A 2ª fase exige alguma calma, porque a tensão do anel pode provocar algum desespero nos iniciantes, mas ao fim de 2, 3 figuras já serão mestres na arte. Pegamos assim na parte das costas do torso, e inserimos o anel da zona do parafuso. Puxamos de forma a que a borracha passe o fosso de união com a cintura.


Esta é a fase que exige um pouco mais de atenção. Ao endireitar a parte de trás do torso de forma a ficar alinhada com as pernas, temos de a segurar porque a tensão do anel vai estar a produzir força.
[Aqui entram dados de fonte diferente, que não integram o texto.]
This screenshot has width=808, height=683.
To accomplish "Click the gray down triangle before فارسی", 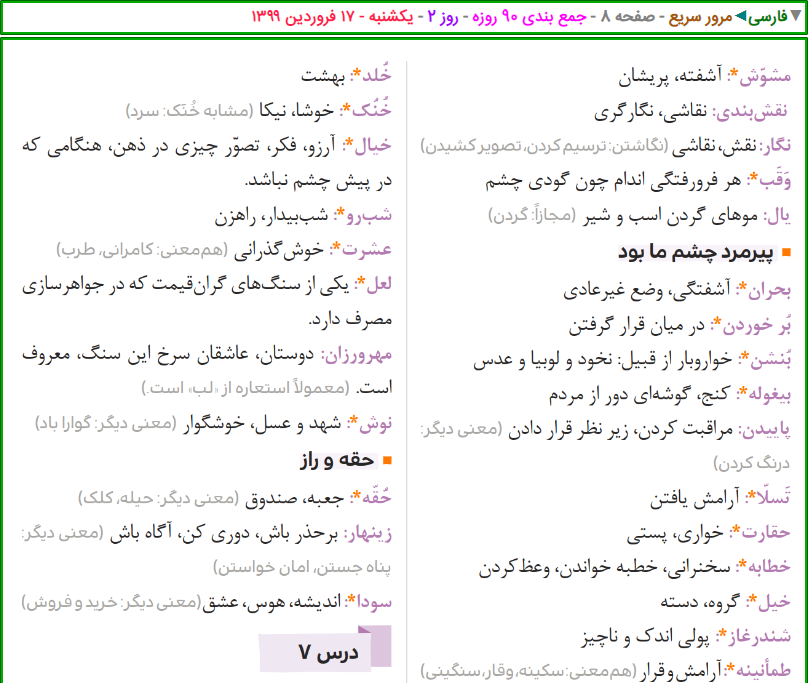I will pos(796,16).
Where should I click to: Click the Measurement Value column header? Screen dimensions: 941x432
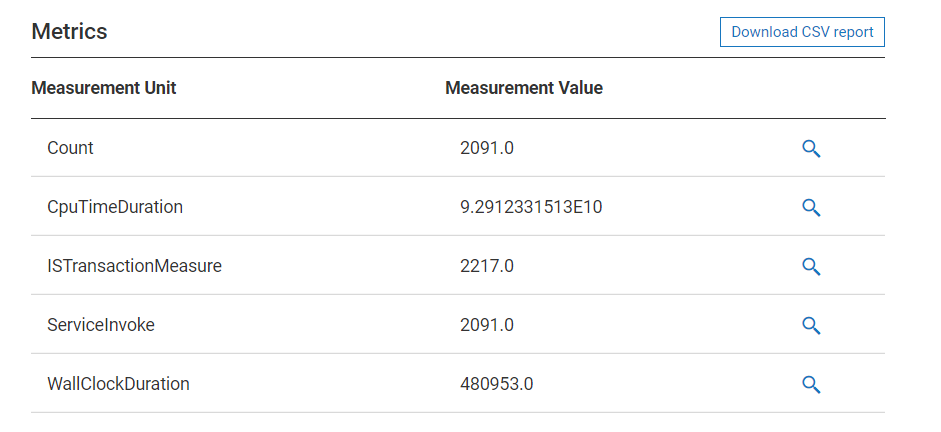tap(524, 88)
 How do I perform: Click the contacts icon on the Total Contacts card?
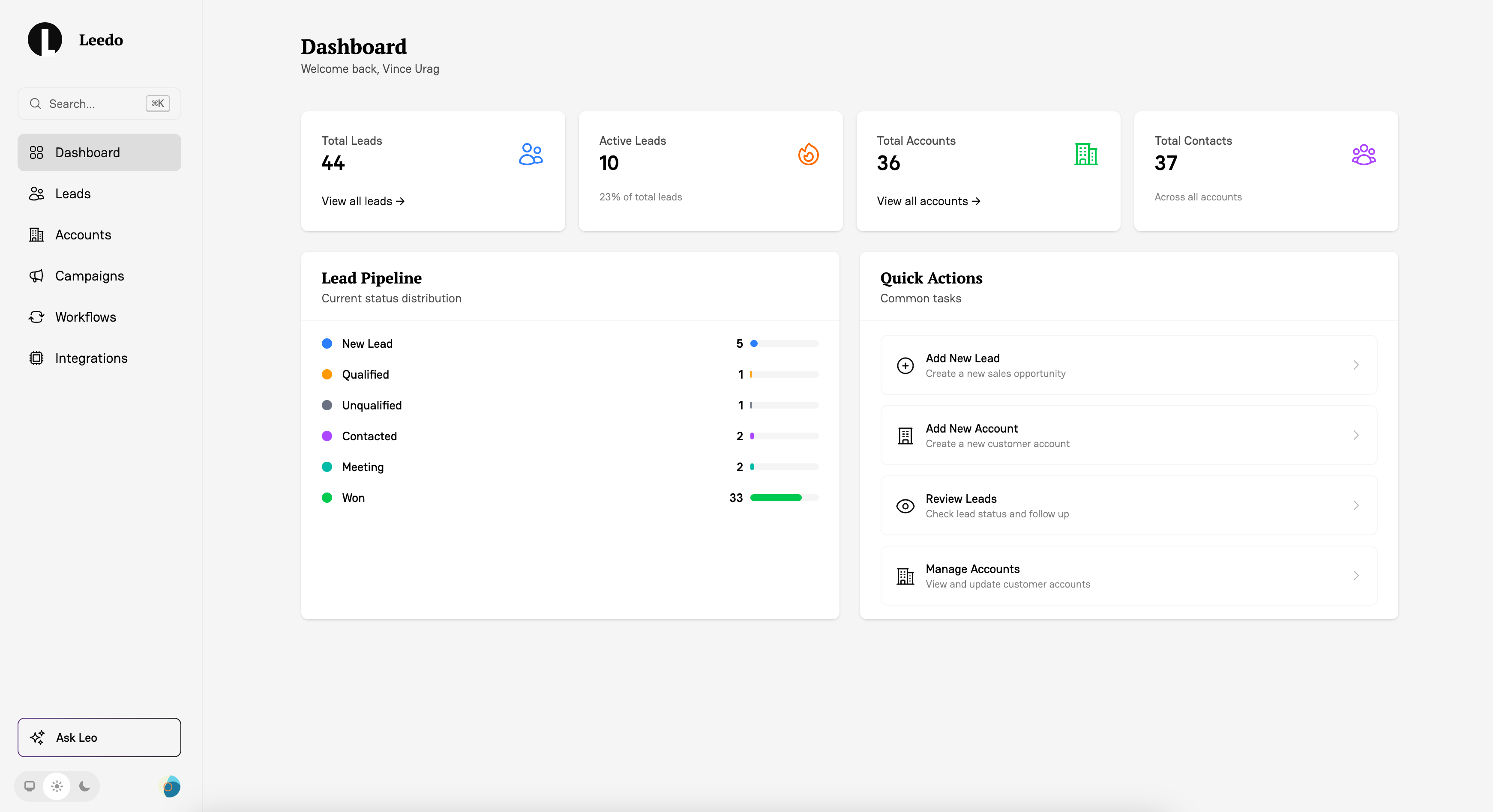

Mantendo a figura nessa posição, encaixamos os braços que devem ficar dobrados para baixo. Assim, não vão cair quando encaixarmos a frente do torso.


Nunca largando o conjunto que havíamos já montado, cuidadosamente colocamos a frente, sem encaixar completamente a frente na parte de trás. Porquê? Porque falta a cabeça.


Apoiando com uma mão o corpo do nosso "joe", encaixamos a cabeça num ângulo de 45º e mal ela entre no lugar, imediatamente fechamos a figura. Mas não convém largar, uma vez que ainda falta aparafusar...


Conforme aparafusamos, vemos com felicidade que a figura volta a ter a rigidez de movimentos no pescoço e cintura.


Como nova, e pronta para novas missões! Yo Joe! Ou neste caso... COBRAAAAAAAAAAA!!!